**GOAL OF THE EXERCISE:** Your task is to set down the line containing "[Avocado-Limetten-Sauce] (419, 833)" and every later line of the entries, word for word, including the last.
··· GIVEN RECORDS ···
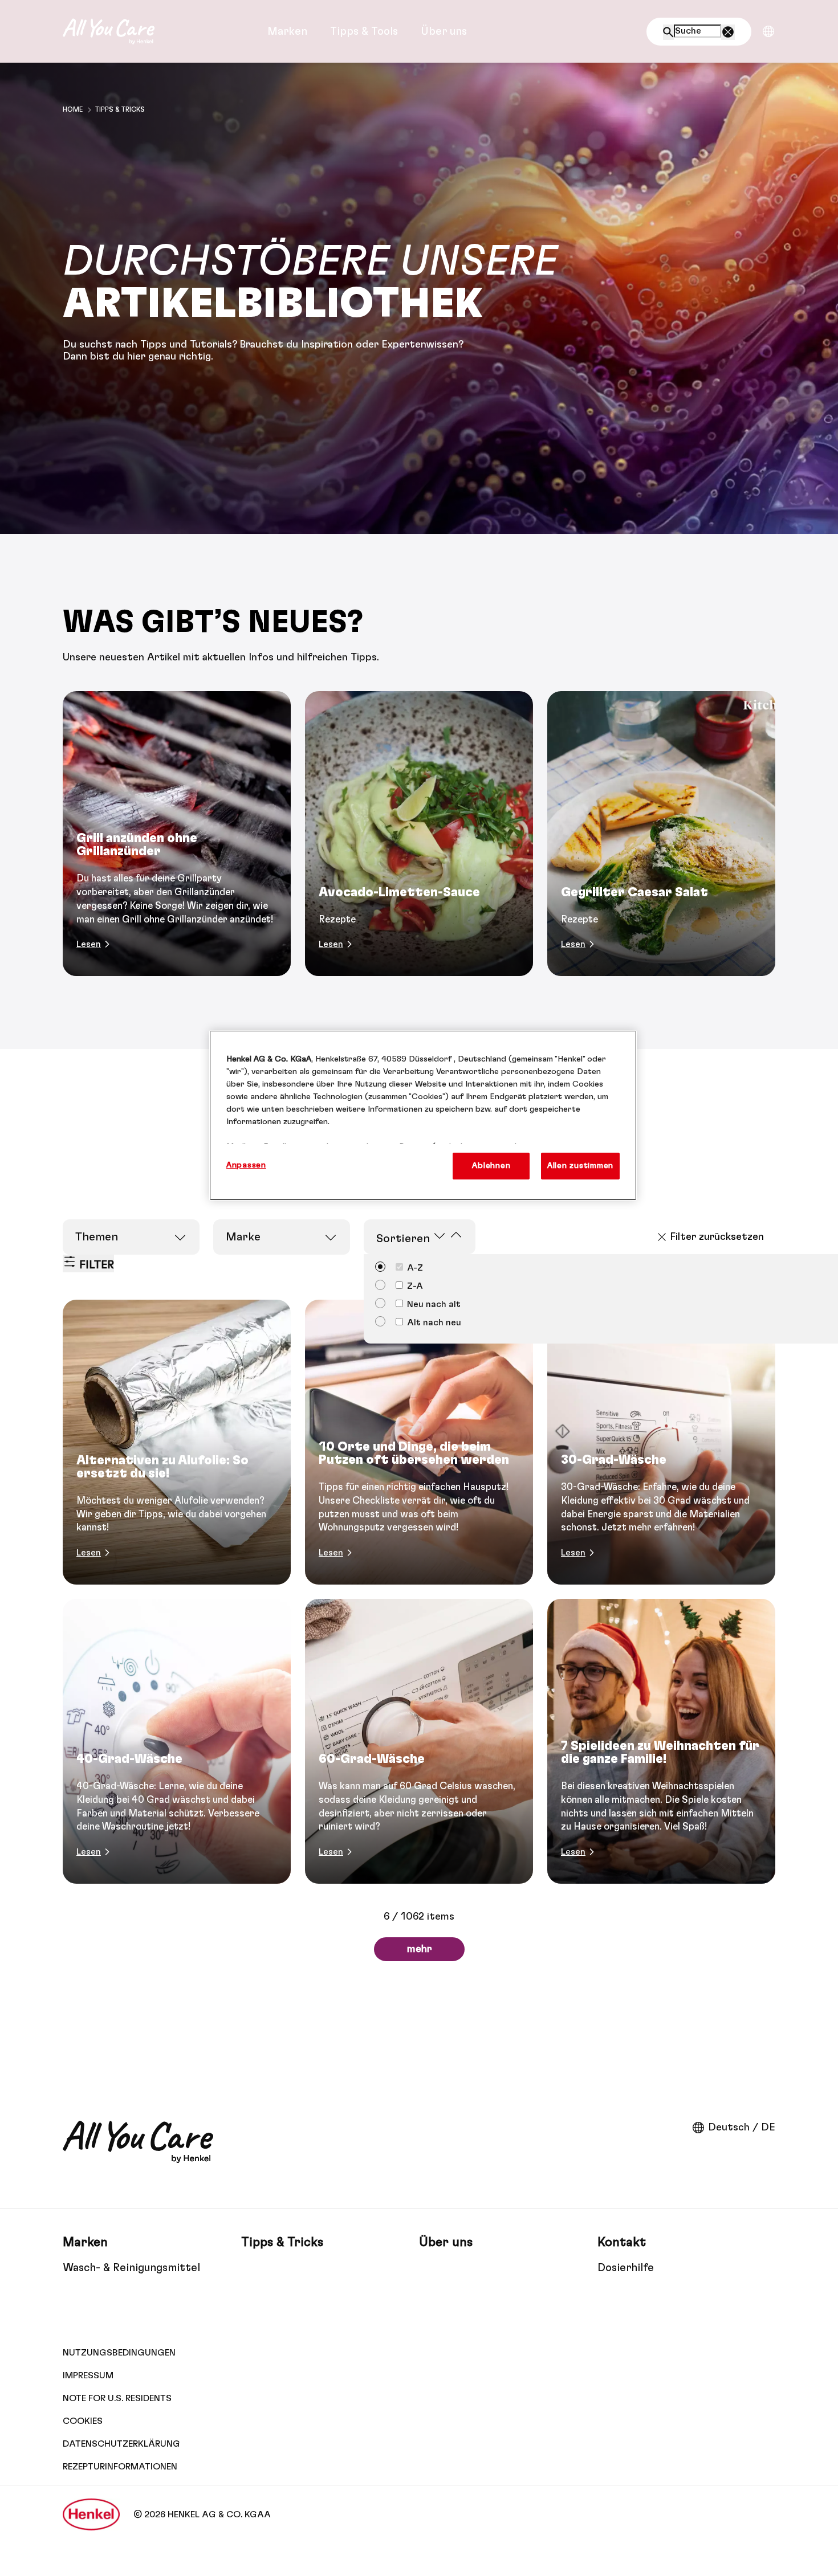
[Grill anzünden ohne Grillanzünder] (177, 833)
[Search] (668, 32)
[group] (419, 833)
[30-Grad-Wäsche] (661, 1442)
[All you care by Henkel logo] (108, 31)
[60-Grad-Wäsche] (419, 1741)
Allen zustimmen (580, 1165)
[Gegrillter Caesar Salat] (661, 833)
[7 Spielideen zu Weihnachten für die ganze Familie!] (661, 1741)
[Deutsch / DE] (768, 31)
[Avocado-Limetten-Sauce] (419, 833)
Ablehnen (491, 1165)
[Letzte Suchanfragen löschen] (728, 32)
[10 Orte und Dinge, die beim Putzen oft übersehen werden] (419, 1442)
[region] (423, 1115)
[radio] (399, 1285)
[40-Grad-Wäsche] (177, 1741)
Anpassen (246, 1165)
···
**ANSWER TO THIS PROBLEM:**
[Avocado-Limetten-Sauce] (419, 833)
Ablehnen (491, 1165)
[Letzte Suchanfragen löschen] (728, 32)
[10 Orte und Dinge, die beim Putzen oft übersehen werden] (419, 1442)
[region] (423, 1115)
[radio] (399, 1285)
[40-Grad-Wäsche] (177, 1741)
Anpassen (246, 1165)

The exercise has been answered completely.